#### Request
Retype each of the items below word for word, leaving out the pictures.
---------- Records for the task
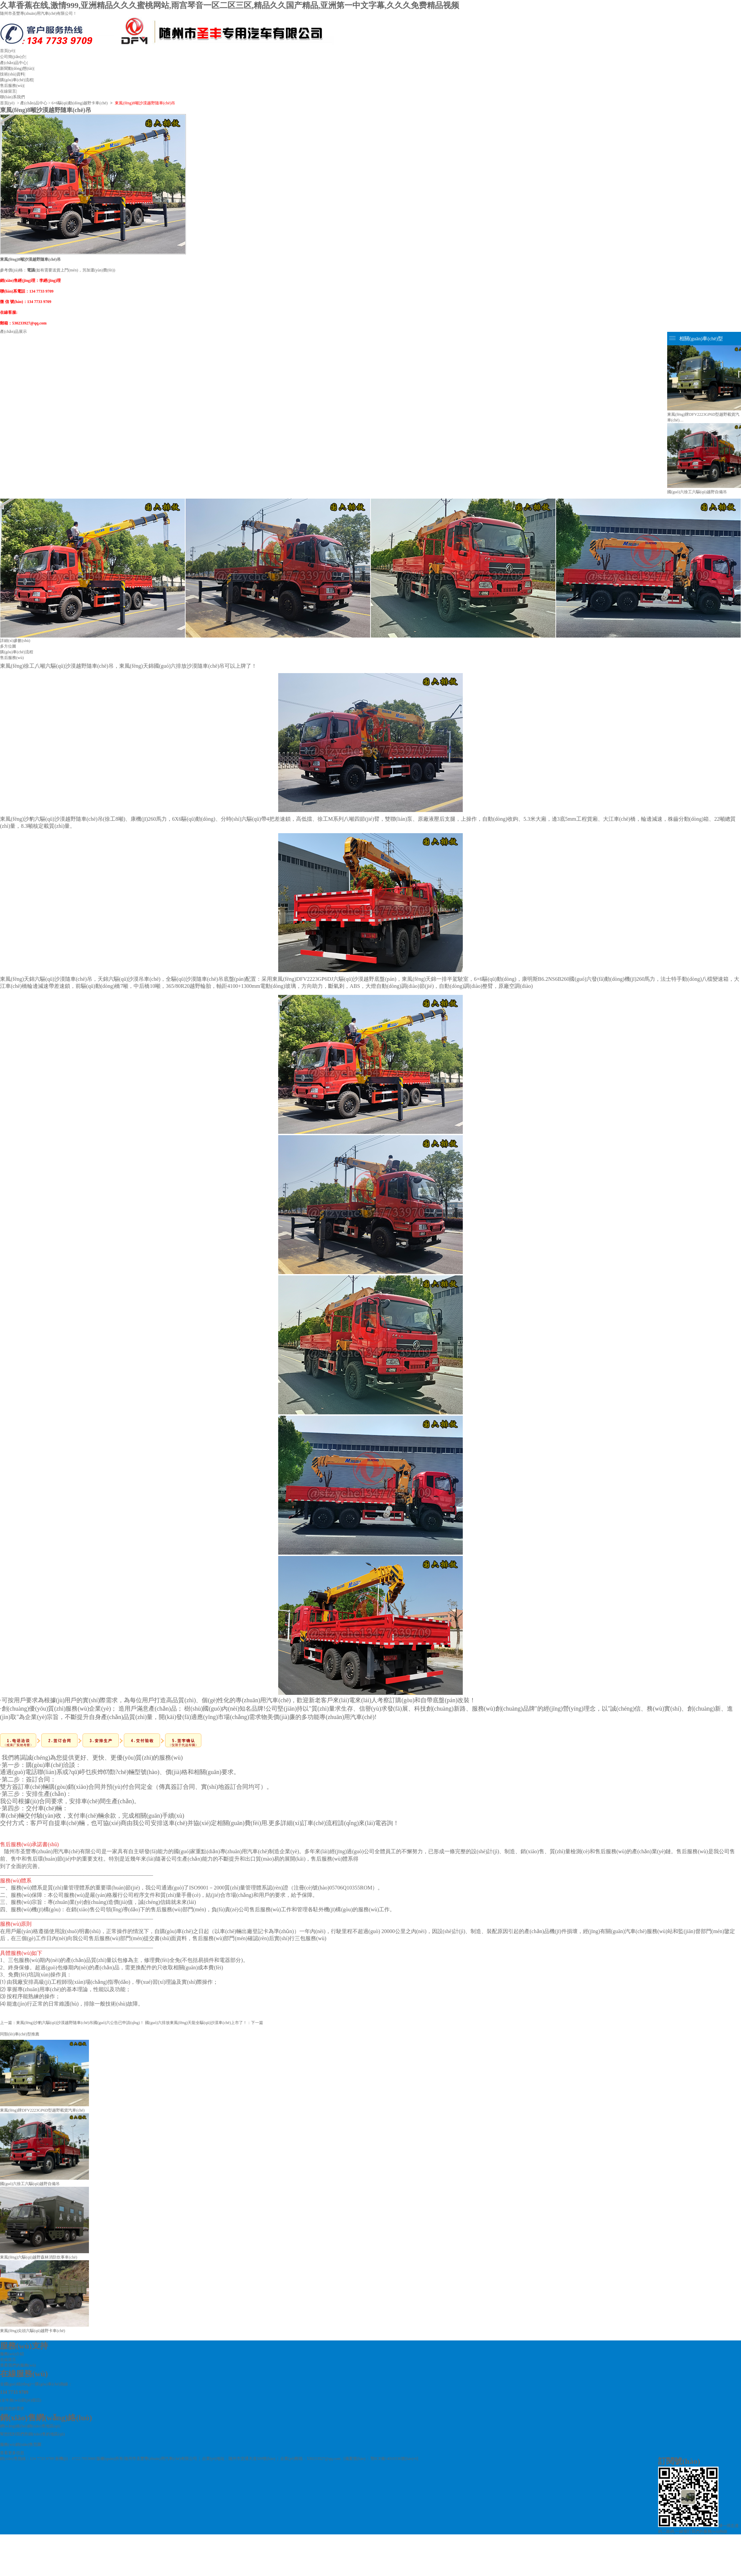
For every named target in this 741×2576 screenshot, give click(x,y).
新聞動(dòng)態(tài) (17, 68)
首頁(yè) (7, 50)
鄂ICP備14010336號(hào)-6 (393, 2458)
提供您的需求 (12, 2408)
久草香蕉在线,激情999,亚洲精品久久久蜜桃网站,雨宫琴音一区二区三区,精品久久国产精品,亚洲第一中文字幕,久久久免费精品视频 (229, 5)
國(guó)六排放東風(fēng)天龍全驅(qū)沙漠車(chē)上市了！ (196, 2022)
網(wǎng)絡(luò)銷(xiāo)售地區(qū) (30, 2426)
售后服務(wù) (12, 85)
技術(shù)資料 (12, 74)
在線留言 (8, 91)
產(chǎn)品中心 (13, 62)
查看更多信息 (12, 2453)
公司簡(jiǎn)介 (13, 56)
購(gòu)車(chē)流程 (16, 80)
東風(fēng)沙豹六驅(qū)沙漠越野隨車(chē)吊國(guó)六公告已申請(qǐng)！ (80, 2022)
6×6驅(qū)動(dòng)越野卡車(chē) (79, 103)
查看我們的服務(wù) (18, 2365)
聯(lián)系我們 (12, 97)
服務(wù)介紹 (12, 2354)
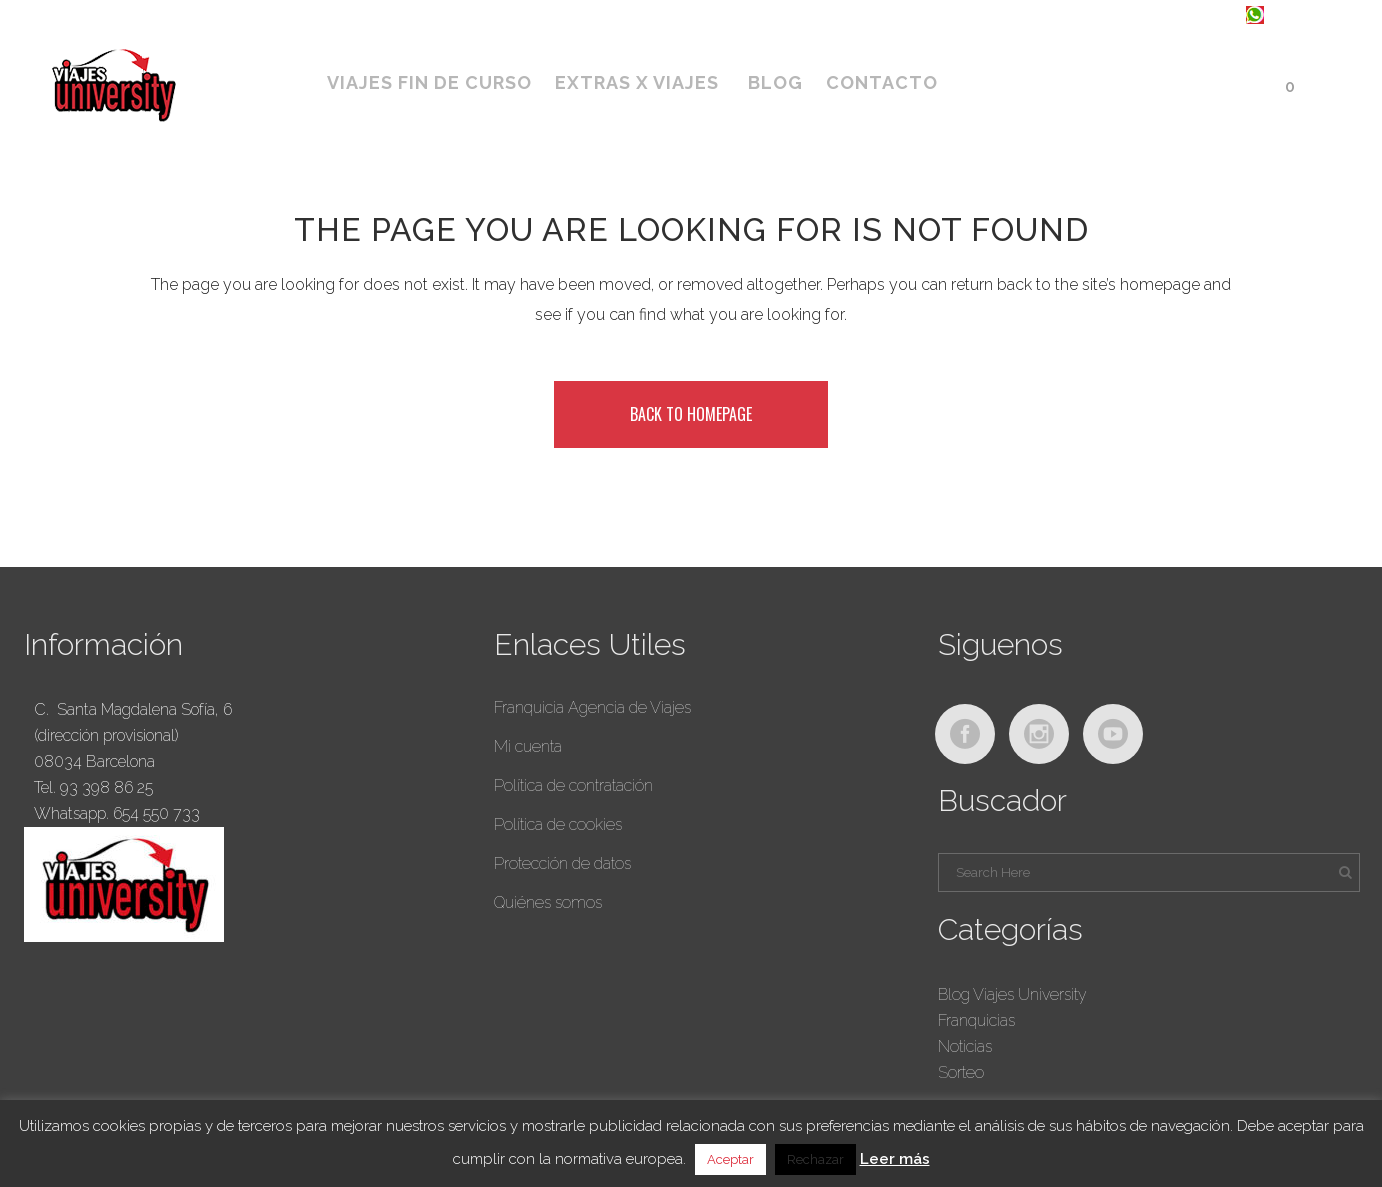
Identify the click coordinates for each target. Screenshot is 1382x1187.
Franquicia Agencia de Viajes (592, 707)
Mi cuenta (528, 746)
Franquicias (976, 1020)
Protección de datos (562, 863)
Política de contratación (573, 785)
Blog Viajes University (1012, 994)
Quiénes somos (548, 902)
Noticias (965, 1046)
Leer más (895, 1159)
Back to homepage (691, 414)
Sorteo (961, 1072)
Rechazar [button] (815, 1159)
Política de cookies (558, 824)
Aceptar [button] (730, 1159)
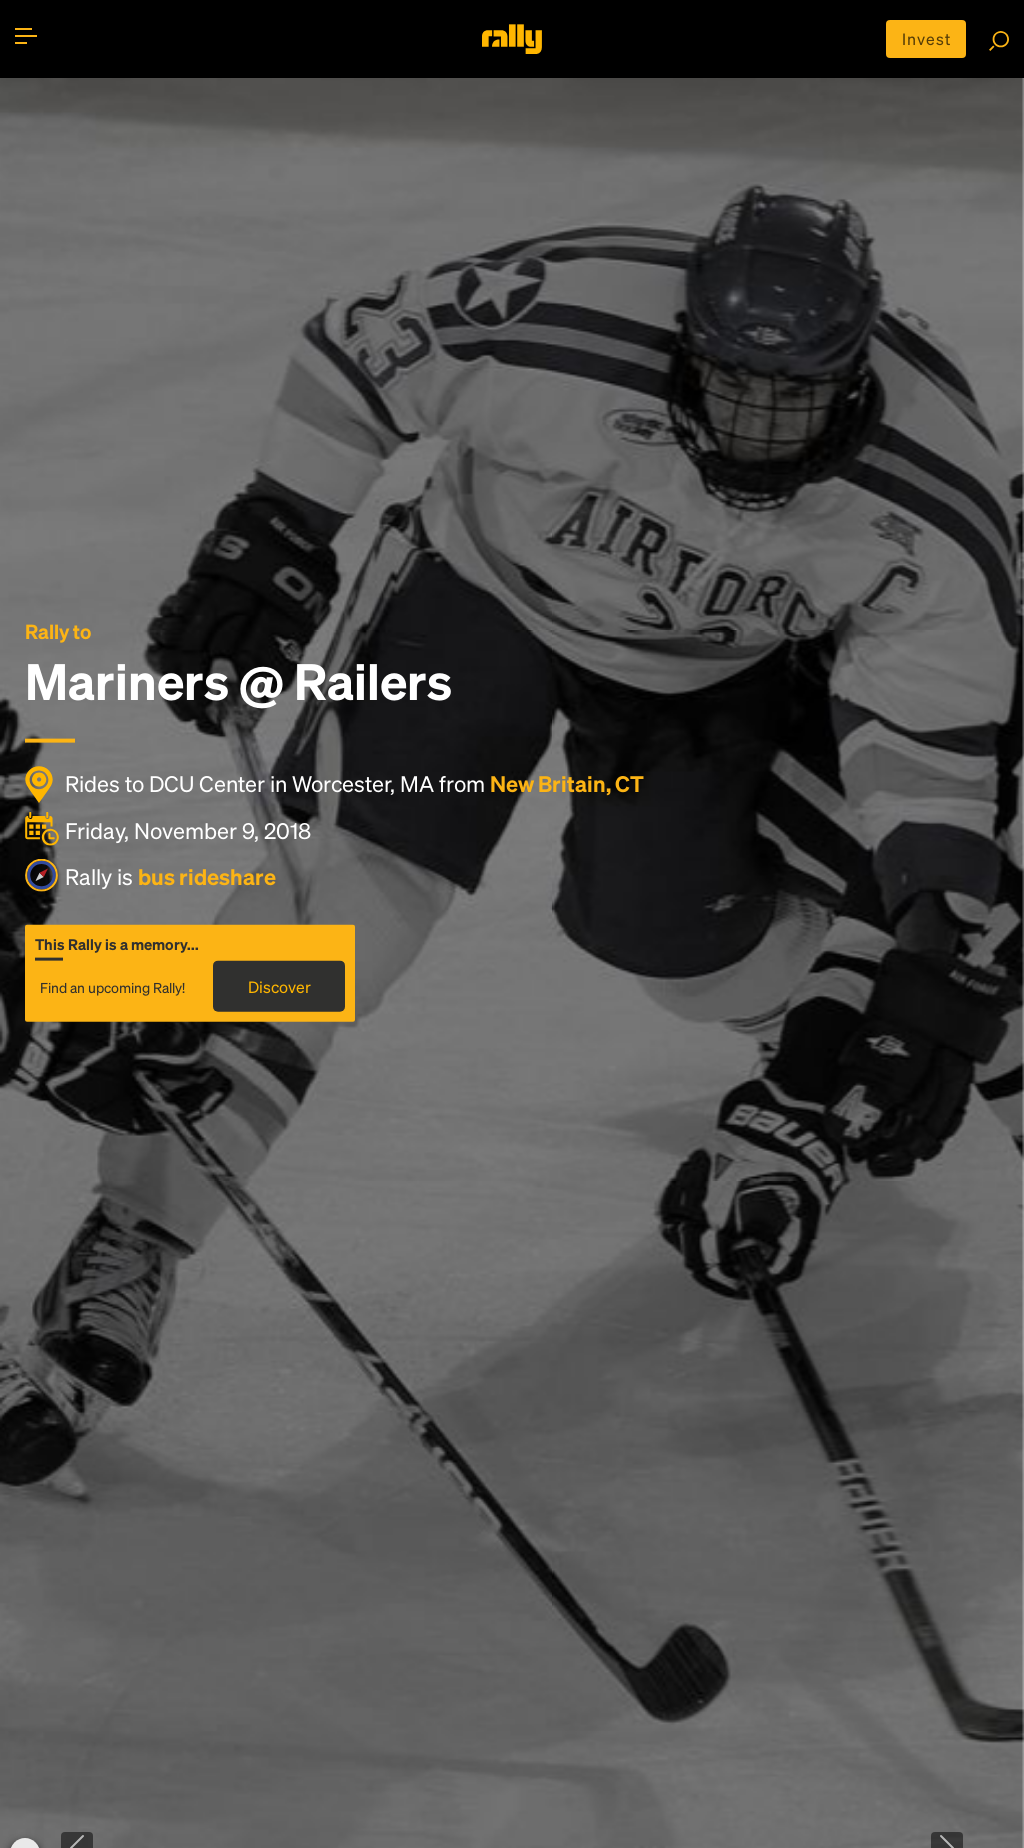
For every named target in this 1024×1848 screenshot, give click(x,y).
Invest (926, 38)
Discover (279, 986)
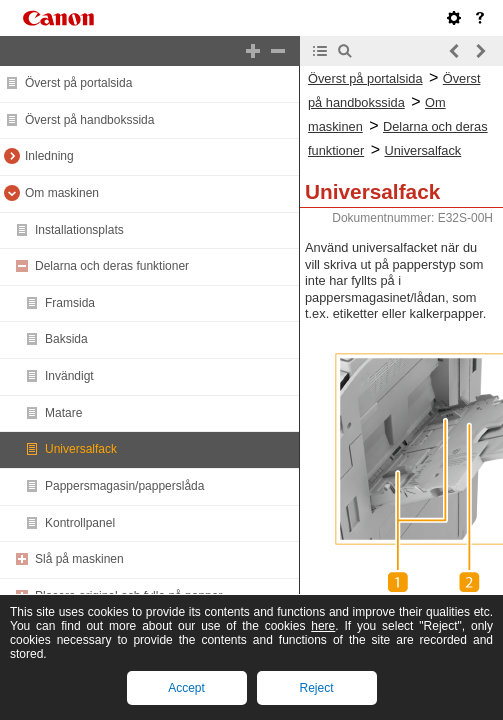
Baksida (66, 339)
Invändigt (69, 376)
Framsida (70, 303)
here (323, 626)
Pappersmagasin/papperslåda (124, 486)
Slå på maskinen (79, 559)
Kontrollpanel (80, 523)
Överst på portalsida (78, 83)
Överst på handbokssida (89, 120)
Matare (63, 413)
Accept (186, 688)
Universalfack (81, 449)
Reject (316, 688)
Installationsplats (79, 230)
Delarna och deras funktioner (112, 266)
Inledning (49, 156)
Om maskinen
--------------------
#### Exercise answer
For every named target in this 741×2576 screenshot, give click(x,y).
新聞動(dòng)態(tài) (17, 68)
首頁(yè) (7, 50)
鄂ICP備14010336號(hào)-6 (393, 2458)
提供您的需求 (12, 2408)
久草香蕉在线,激情999,亚洲精品久久久蜜桃网站,雨宫琴音一区二区三区,精品久久国产精品,亚洲第一中文字幕,久久久免费精品视频 (229, 5)
國(guó)六排放東風(fēng)天龍全驅(qū)沙漠車(chē)上市了！ (196, 2022)
網(wǎng)絡(luò)銷(xiāo)售地區(qū) (30, 2426)
售后服務(wù) (12, 85)
技術(shù)資料 (12, 74)
在線留言 (8, 91)
產(chǎn)品中心 (13, 62)
查看更多信息 (12, 2453)
公司簡(jiǎn)介 (13, 56)
購(gòu)車(chē)流程 (16, 80)
東風(fēng)沙豹六驅(qū)沙漠越野隨車(chē)吊國(guó)六公告已申請(qǐng)！ (80, 2022)
6×6驅(qū)動(dòng)越野卡車(chē) (79, 103)
查看我們的服務(wù) (18, 2365)
聯(lián)系我們 (12, 97)
服務(wù)介紹 (12, 2354)
Identify the click coordinates for each target. Screenshot is 1382x1187.
Franquicia Agencia de Viajes (592, 707)
Mi cuenta (528, 746)
Franquicias (976, 1020)
Protección de datos (562, 863)
Política de contratación (573, 785)
Blog Viajes University (1012, 994)
Quiénes somos (548, 902)
Noticias (965, 1046)
Leer más (895, 1159)
Back to homepage (691, 414)
Sorteo (961, 1072)
Rechazar [button] (815, 1159)
Política de cookies (558, 824)
Aceptar [button] (730, 1159)
For every named target in this 1024×1848 screenshot, give click(x,y).
Invest (926, 38)
Discover (279, 986)
Baksida (66, 339)
Invändigt (69, 376)
Framsida (70, 303)
here (323, 626)
Pappersmagasin/papperslåda (124, 486)
Slå på maskinen (79, 559)
Kontrollpanel (80, 523)
Överst på portalsida (78, 83)
Överst på handbokssida (89, 120)
Matare (63, 413)
Accept (186, 688)
Universalfack (81, 449)
Reject (316, 688)
Installationsplats (79, 230)
Delarna och deras funktioner (112, 266)
Inledning (49, 156)
Om maskinen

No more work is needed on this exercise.